Sometimes, like Ben Lerner, I hate poetry because it is so ambitious and so often fails, but when it is right and all things come together it’s like a signpost pointing to some greater glory of possibility that is out there hidden and unrealized to me. I think this is what Jarrell is getting after. And why we stick with it.

I also want to say something about Jarrell’s title of “bad poet” to underscore the interesting point that Jarrell is making which is the distinction between good and bad ceases to matter in so far as poetry is ultimately reflective of humanity at large being human.  It all matters, maybe not for all contexts or regarding publication in books and journals, but nothing goes out into a void, nothing is wasted. I’ll even dare to suggest we are all good and bad and our poems can be good and bad at various times or in states of revision and review depending on all sorts of factors like fashion, trend, culture, need, quality, vision, aptness or brilliance or dullness of expression–the music–the list is endless. For me, most the time, poetry is a gift coming from some place outside me–whether it’s a poem I am writing, or a submission I receive and love–it never feels like something I earned or merit. At the same time please don’t think I am arguing for equity of expression or attempting to erase distinctions of quality or criticism, except in this: the poetry all matters, and it all does a kind of work for the poet and the reader.

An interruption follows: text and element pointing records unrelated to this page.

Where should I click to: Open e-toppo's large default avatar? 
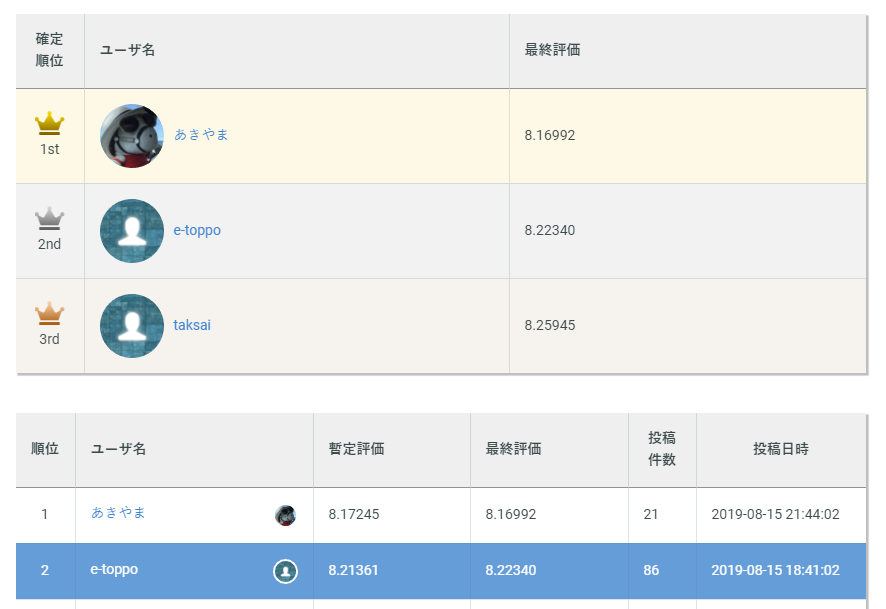[132, 230]
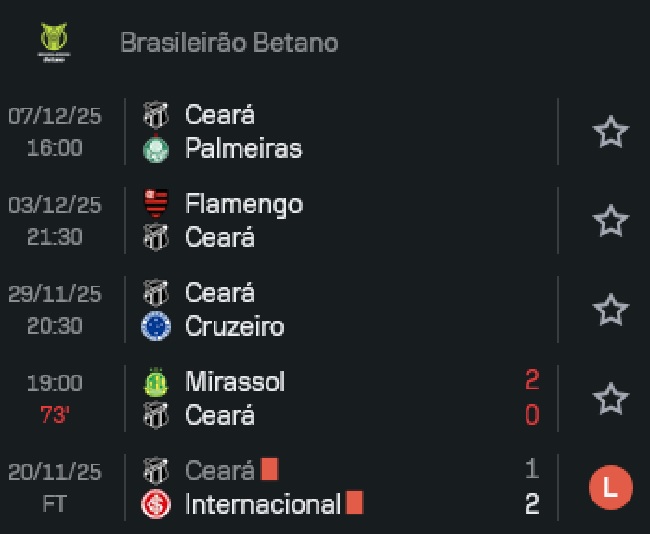Open the Internacional team name
Screen dimensions: 650x534
263,505
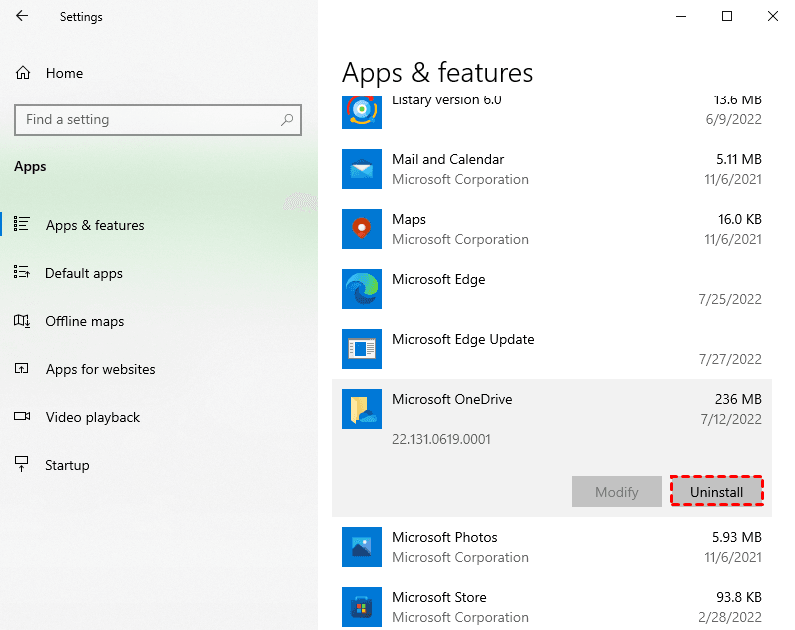The height and width of the screenshot is (630, 795).
Task: Navigate to Video playback settings
Action: [92, 417]
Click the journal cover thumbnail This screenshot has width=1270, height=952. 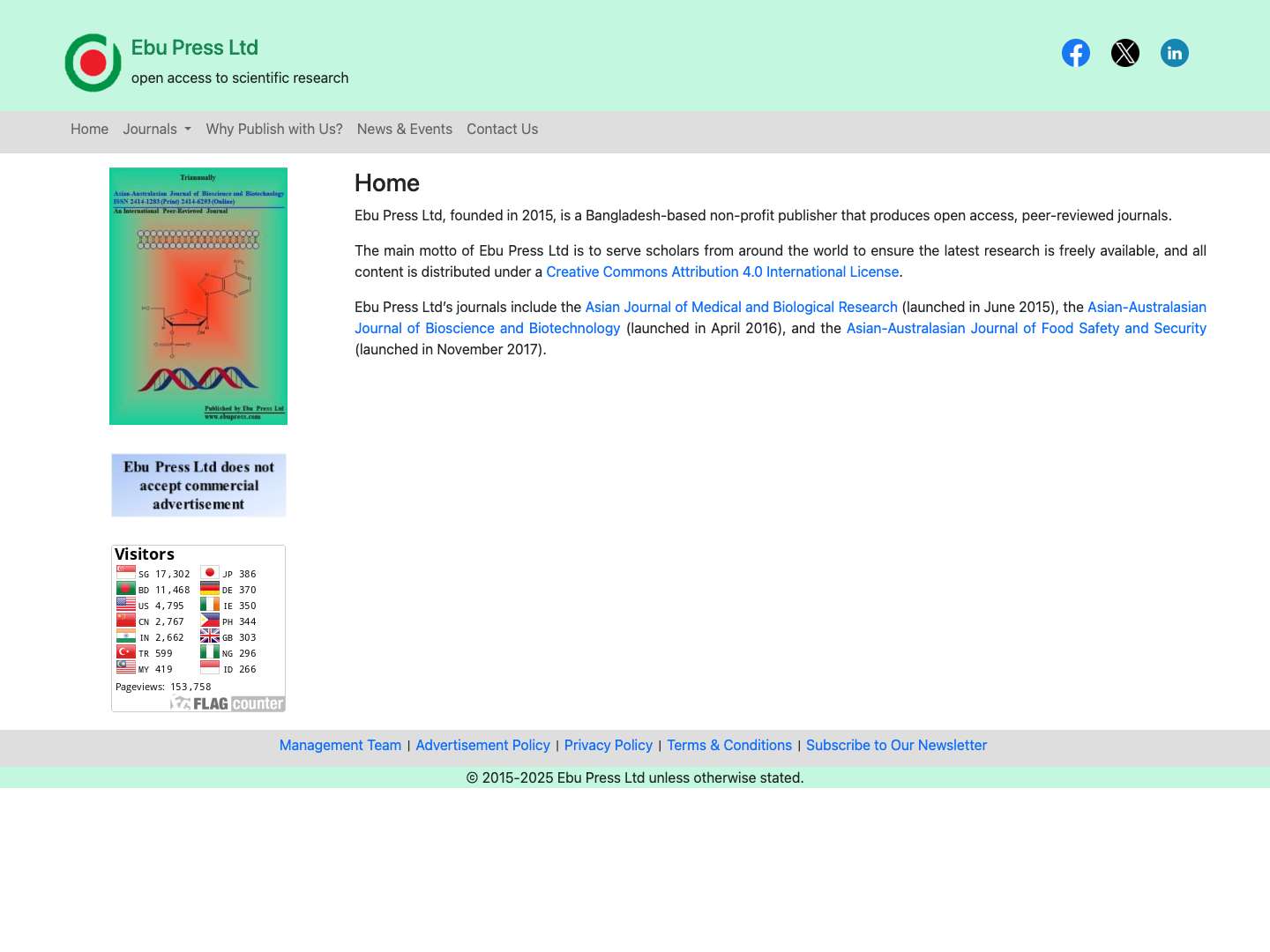pyautogui.click(x=198, y=295)
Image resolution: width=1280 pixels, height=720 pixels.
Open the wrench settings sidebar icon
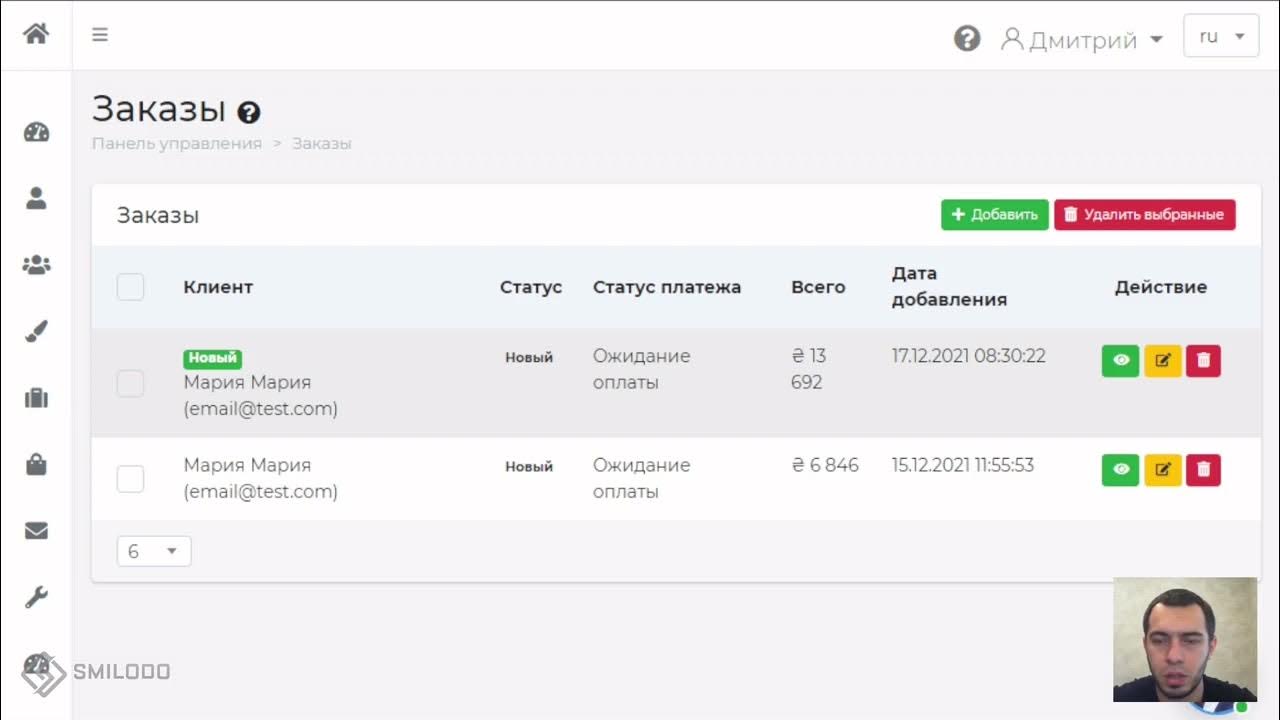tap(36, 597)
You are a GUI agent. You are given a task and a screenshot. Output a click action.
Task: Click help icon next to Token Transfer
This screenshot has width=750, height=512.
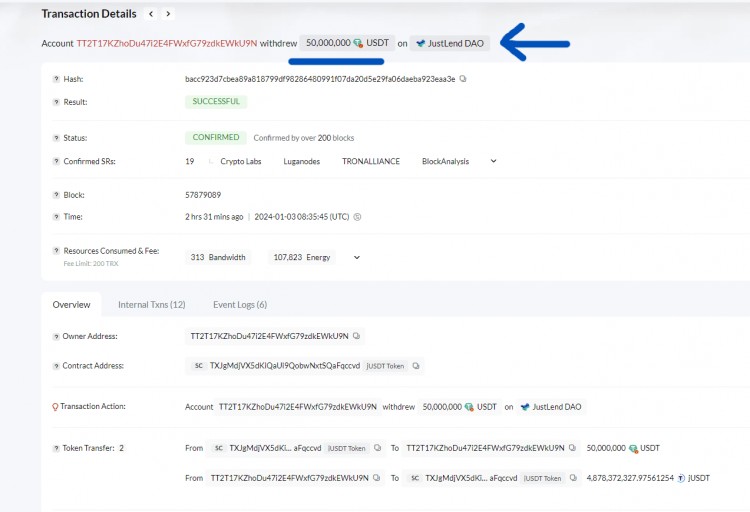click(54, 448)
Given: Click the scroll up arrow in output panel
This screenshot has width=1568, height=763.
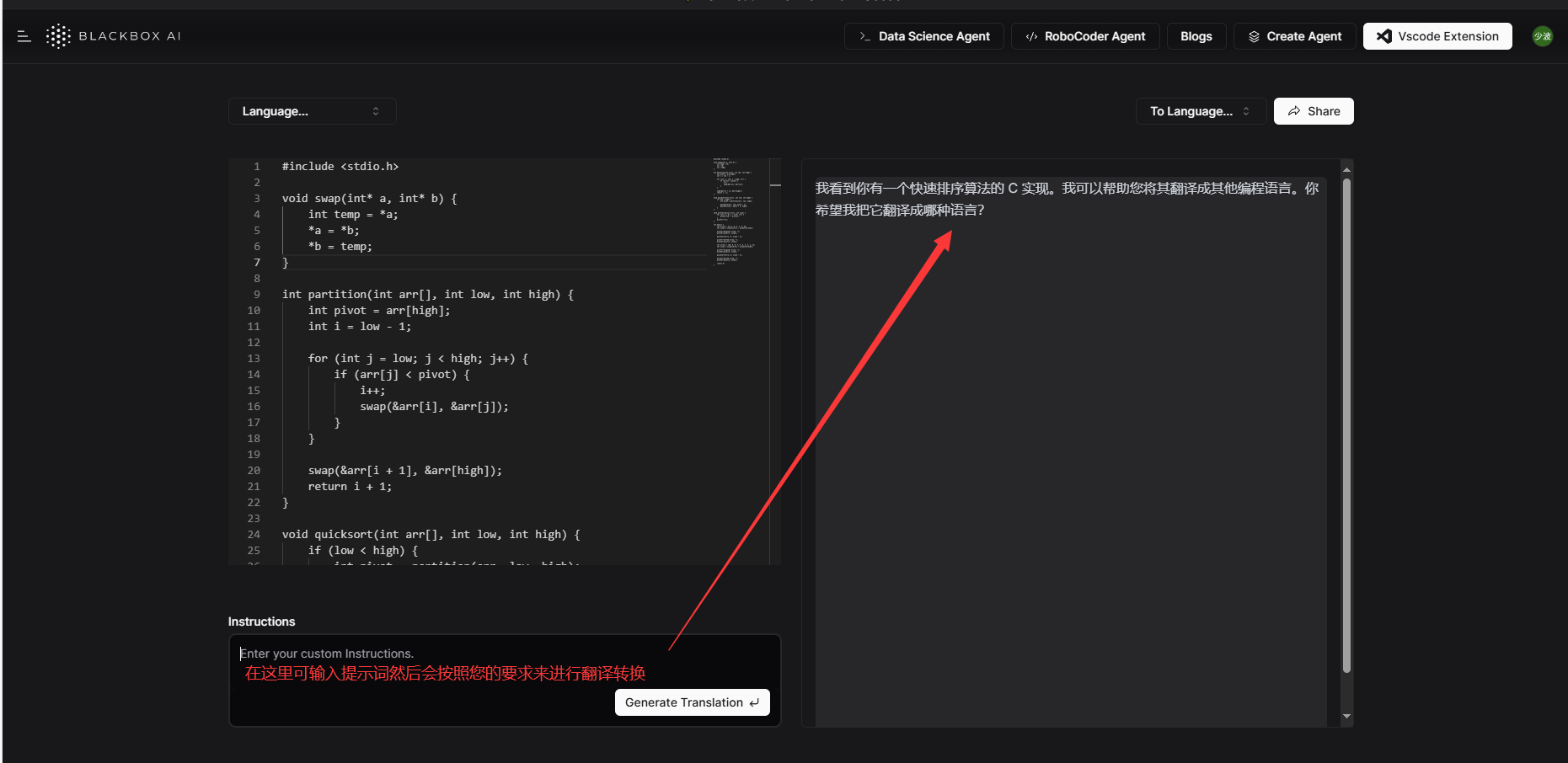Looking at the screenshot, I should 1346,169.
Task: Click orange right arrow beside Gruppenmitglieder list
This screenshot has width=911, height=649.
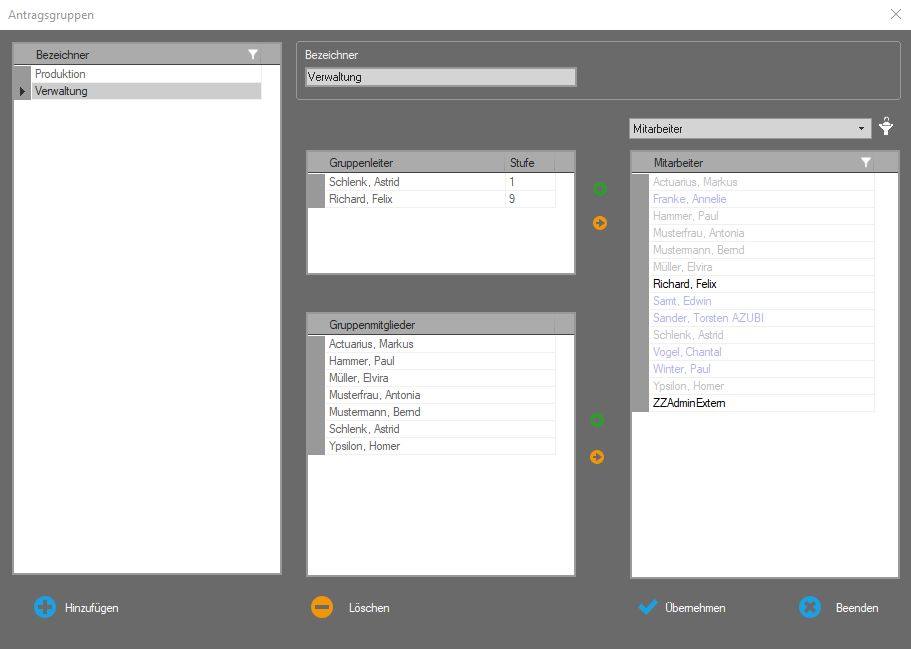Action: click(x=597, y=457)
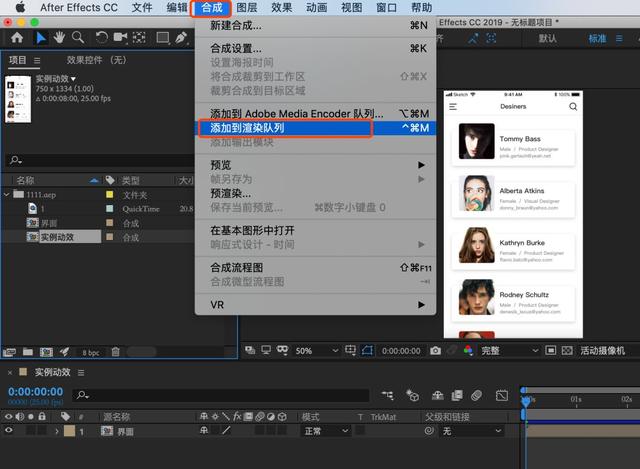
Task: Take a snapshot with the camera icon
Action: [435, 351]
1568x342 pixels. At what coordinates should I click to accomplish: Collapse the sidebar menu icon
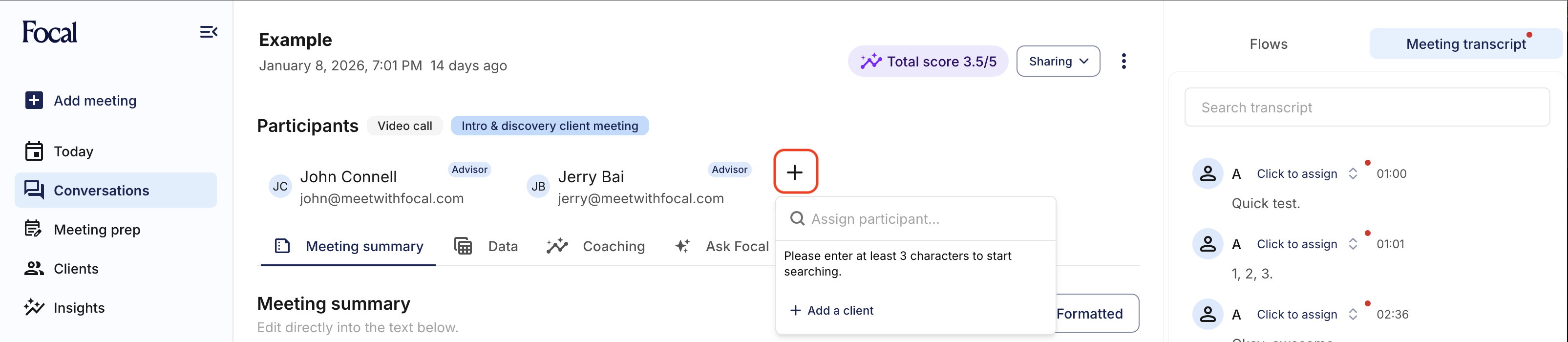(x=208, y=32)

But not all things are equal–Heaven forbid!

I want to leave you with one last thing before bidding you to enter Issue #31. Chris Anderson published a poem about a man (supposedly) spontaneously singing a beautiful aria in a mall, in a recent issue of Rattle called “All That I Have” (Rattle #82, Winter 2023). He offers this explanation: “During the pandemic, I happened to watch a video about a flashmob in a shopping mall in Leeds, and it moved me so much I sat down and wrote the poem more or less in one fell swoop. Later, as I was polishing it, I realized that it was about poetry, too, as I guess every poem is underneath. We are all singing our arias in the mall, and we all want them to matter somehow, to make a difference, however briefly, even though we soon disappear, back into the crowd.”

He ends the poem this way: O that I might disappear!

Once as a long-haul trucker, I came within range of another driver with a beautiful singing voice who sang to us from somewhere within the four mile radius of his CB, just to pass the time. Everyone within range was astounded and began making requests, because he sounded better and sweeter than Elvis. Part of the magic was his invisibility and anonymity as we rolled down the road together, him being one of us, performing for miles and miles. He could be anyone. The surprise and delight over the quality and random spontaneity of his acapella renditions has stuck with me indelibly after decades. Sometimes this is what we are like.

Finally, welcome to Issue #31! I hope you enjoy giving it a look and reading.